Steve Soto posts an intriguing campaign post-mortem. I don't subscribe to every point he makes, but one certainly rings true.
...the religious right and the Cult controls this country. By cleverly placing gay marriage bans on the ballots in several key swing states, Rove was able to ensure that the values issues would overcome pocketbook or war concerns and drive up the vote amongst the right wing base at a time when a majority indicated concerns about Iraq, the economy, and the direction of the country were paramount to them.
It seems pretty clear that gay bashing initiatives made Oregon and Michigan much closer than they should have been, and in Ohio a particularly radical ballot proposition (it not only bans same-sex marriage, but state benefits for couples in heterosexual civil unions) seems to have been the decisive factor in the election of George Bush.

While Democrats fussed about whether Kerry should have spent more time focusing on the war or the economy, it turned out that it really didn't matter. He got the anti-war vote, and he got the economic responsiblity vote. But it wasn't fear of an ever-increasing body count or climbing deficits that made the difference. It was the fear of legal protection for people in love.

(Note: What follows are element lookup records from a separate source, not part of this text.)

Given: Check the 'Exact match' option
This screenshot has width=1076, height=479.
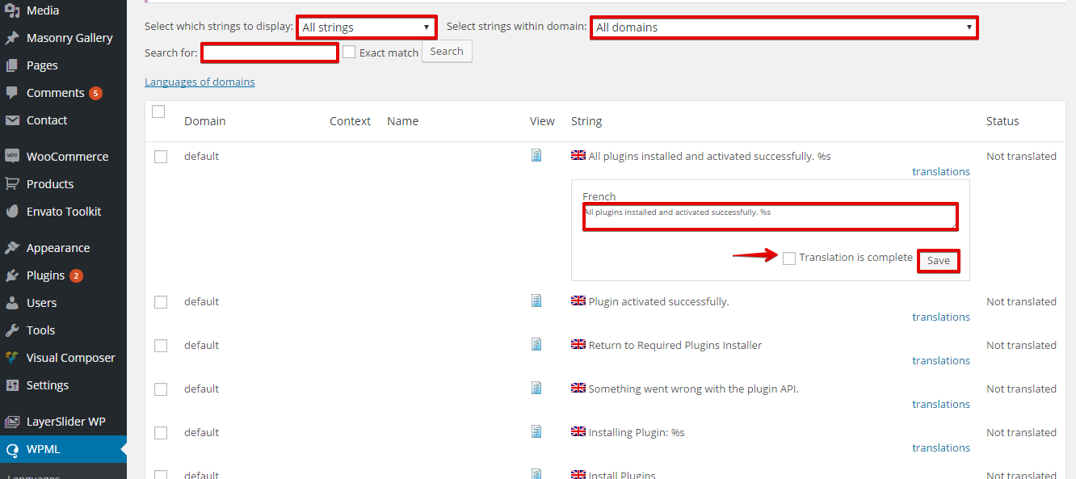Looking at the screenshot, I should (x=349, y=52).
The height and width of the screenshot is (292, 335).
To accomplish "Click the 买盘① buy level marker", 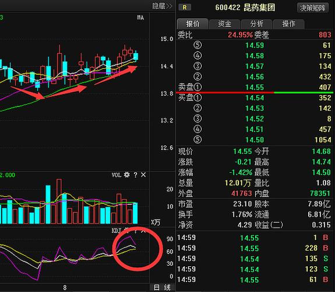I will point(190,98).
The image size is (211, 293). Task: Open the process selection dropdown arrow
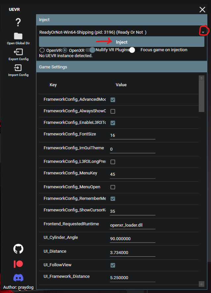click(x=203, y=32)
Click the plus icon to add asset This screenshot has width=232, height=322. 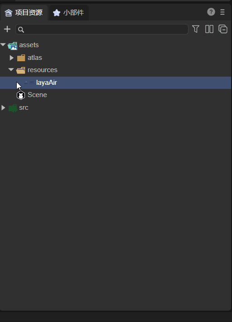coord(7,29)
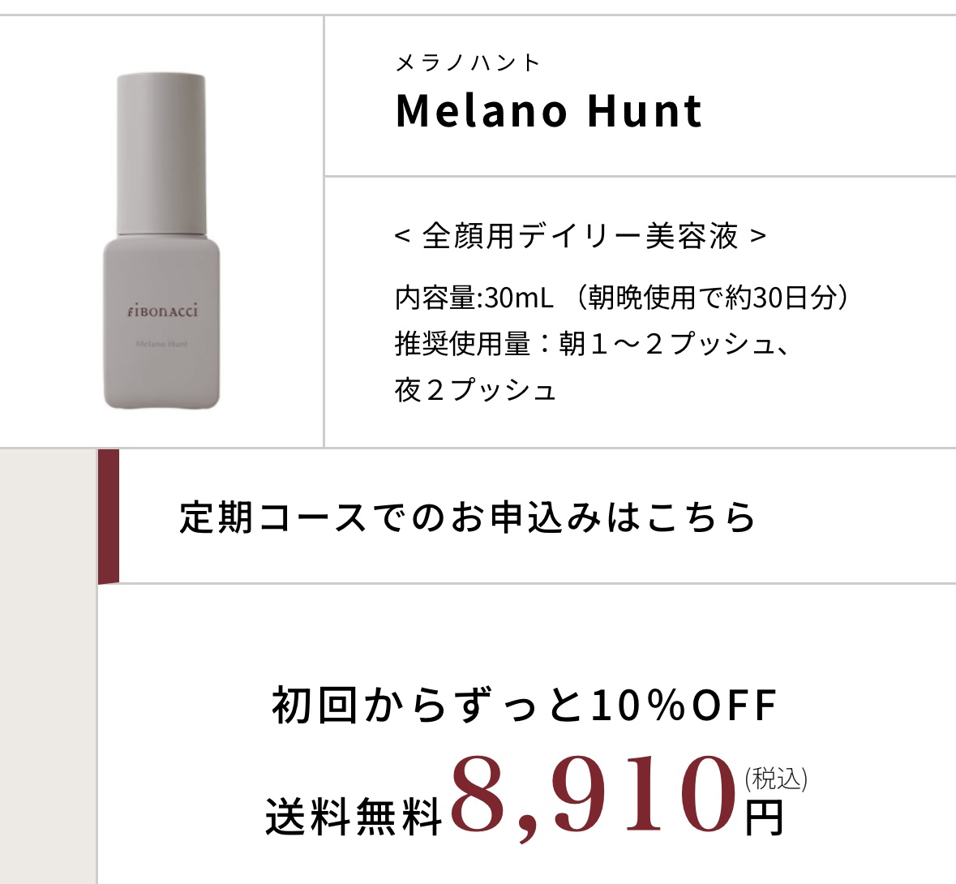Screen dimensions: 956x884
Task: Click the Melano Hunt product title
Action: (549, 111)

Frankly, since I'm an advocate of unrestricted rights for any and every adult couple, regardless of orientation, John Kerry was already as far away from my position as I could tolerate. I could accept his 'civil unions but not marriage' stance as a nod to political reality, but that couldn't calm the fears of the fundies, and I couldn't have supported a position that would have. If supporting legal rights for loving couples, even in the modest fashion that John Kerry advocated, cost us this election, well, it's a price worth paying.

We need to do the work that will neutralize the fear driven fundie haters in the electorate, no doubt. A lot of folks thought the youth vote might be the key this year, but it wasn't any more than it's been in years past. I'm not sure what the answer is, beyond the norman kind of voter education, identification and motivation that's already being done. I do think it's time for progressive people of faith to focus more energy on calling our fundie brethren to account for their distortion of the meaning of our faith. Haters will go to Hell. And we should be giving them hell.